Felicjan Andrzejczak pierwsze amatorskie próby śpiewu, korzystając z repertuaru Czesława Niemena, odbył w 1966 w Technikum Leśnym w Rzepinie. W 1970 pojawił się w Świebodzinie, gdzie do dziś mieszka z żoną Jadwigą. Artystycznie zadebiutował na opolskiej scenie w 1979 roku. Zyskał sympatię publiczności i wielkie uznanie krytyków muzycznych śpiewając z charakterystyczną chrypką i pokazując duże możliwości głosowe.

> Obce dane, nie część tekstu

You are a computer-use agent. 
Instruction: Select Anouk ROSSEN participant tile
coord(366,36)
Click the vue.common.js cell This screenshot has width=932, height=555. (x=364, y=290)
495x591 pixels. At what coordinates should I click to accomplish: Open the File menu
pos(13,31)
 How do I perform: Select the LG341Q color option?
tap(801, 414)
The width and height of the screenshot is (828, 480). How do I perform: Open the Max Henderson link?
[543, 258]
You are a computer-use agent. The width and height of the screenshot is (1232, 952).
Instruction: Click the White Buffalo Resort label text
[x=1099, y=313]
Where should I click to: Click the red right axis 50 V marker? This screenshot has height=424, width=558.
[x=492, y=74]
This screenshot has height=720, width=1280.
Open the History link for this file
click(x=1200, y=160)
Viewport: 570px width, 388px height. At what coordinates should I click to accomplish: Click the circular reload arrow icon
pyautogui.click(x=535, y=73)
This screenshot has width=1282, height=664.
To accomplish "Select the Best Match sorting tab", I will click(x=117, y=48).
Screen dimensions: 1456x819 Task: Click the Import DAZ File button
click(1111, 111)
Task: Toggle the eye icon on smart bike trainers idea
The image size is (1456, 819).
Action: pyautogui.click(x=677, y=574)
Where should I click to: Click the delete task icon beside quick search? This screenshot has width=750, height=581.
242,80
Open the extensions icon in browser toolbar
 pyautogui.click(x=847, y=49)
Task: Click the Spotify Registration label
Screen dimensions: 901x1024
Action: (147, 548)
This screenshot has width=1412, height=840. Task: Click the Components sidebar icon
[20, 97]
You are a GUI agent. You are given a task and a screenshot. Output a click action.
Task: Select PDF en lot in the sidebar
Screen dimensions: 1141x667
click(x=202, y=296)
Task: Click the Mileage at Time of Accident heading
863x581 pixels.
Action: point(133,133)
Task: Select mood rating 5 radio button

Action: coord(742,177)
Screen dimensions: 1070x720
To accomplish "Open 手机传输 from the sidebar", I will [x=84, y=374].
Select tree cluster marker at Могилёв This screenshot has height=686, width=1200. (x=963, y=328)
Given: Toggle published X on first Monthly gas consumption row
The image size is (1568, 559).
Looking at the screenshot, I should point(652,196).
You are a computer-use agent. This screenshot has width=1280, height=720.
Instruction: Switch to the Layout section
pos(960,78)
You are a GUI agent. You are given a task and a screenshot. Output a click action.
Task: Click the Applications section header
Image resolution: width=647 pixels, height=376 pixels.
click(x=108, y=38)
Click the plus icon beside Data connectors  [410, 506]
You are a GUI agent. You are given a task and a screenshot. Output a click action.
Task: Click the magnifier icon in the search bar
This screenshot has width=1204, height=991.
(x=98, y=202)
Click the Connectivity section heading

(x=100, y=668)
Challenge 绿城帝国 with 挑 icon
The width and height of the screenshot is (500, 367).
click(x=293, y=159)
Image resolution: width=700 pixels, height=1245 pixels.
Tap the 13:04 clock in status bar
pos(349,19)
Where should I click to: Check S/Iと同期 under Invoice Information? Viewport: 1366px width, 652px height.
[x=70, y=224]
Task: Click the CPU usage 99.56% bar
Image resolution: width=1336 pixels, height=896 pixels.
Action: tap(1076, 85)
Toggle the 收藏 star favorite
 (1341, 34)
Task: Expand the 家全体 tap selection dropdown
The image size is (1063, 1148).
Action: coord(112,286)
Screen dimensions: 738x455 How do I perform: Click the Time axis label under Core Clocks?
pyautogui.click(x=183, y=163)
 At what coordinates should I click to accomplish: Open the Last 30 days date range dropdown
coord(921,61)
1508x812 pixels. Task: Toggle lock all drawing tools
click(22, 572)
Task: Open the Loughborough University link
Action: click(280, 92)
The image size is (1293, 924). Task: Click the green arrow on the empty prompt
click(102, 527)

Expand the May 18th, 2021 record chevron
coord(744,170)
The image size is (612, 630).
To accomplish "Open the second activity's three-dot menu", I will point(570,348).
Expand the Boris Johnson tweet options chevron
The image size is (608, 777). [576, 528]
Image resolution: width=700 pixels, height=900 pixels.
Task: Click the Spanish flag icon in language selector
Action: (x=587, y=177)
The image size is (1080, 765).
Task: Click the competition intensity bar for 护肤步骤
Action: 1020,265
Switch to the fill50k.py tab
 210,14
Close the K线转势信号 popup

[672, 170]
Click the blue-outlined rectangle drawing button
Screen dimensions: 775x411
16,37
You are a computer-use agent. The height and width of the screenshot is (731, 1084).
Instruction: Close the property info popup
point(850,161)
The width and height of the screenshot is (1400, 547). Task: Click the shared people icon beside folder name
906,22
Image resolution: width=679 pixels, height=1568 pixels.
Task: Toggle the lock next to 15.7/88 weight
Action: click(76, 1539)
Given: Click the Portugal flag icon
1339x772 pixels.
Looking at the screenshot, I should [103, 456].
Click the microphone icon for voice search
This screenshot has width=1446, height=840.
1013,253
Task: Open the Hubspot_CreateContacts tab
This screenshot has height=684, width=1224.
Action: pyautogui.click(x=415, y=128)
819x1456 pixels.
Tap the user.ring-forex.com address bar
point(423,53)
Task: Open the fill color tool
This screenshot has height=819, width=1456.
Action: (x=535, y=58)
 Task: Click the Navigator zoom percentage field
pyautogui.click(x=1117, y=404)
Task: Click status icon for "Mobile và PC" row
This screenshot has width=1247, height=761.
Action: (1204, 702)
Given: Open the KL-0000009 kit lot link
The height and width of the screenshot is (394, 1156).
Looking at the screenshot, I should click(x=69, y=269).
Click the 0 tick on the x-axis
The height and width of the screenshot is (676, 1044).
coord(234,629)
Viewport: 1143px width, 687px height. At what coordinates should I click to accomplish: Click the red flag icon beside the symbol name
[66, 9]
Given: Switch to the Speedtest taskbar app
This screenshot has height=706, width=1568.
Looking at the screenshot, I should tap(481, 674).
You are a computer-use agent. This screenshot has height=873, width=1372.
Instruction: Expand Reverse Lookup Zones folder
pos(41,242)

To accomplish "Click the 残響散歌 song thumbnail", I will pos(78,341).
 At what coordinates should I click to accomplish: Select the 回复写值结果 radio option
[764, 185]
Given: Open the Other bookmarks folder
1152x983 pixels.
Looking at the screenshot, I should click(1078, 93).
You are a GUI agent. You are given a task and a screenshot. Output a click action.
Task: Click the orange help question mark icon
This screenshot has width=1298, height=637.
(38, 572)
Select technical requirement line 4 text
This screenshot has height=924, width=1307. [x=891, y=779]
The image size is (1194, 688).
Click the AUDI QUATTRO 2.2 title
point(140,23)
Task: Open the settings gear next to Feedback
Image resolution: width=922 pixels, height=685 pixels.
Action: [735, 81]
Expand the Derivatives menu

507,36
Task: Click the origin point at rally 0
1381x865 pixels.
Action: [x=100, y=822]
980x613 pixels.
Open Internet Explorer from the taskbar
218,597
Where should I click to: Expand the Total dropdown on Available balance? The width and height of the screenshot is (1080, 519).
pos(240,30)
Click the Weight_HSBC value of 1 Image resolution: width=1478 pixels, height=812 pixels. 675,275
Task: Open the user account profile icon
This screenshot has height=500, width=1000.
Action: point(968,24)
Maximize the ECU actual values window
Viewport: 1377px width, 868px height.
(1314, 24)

W tym roku w maju będzie obchodził swoje 75-te urodziny. Od 44 lat wydaje płyty, koncertuje, spotyka się ze starszymi i młodymi fankami i fanami, bo jest artystą wielopokoleniowym. W artystycznym życiu osiągnął wszystko, później spadł, ale powrócił i zaczął tworzyć ze zdwojoną siłą. Jak twierdzi jest na wskroś przesiąknięty muzyką.
Podczas koncertów proponuje fanom nie tylko swoje brzmienie w hitach nagranych z Budką Suflera, ale też własną muzykę, którą tworzy odkąd rozstał się z zespołem w latach osiemdziesiątych. Ukazanie się nowego singla „Nie żałuję niczego”, będącego zapowiedzią nowego albumu i znaczący jubileusz, zachęciły artystę do w spotkania z autorką reportażu w Jego świebodzińskim domu.
Muzyka i realizacja Paweł Słoniowski.
Posłuchaj reportażu.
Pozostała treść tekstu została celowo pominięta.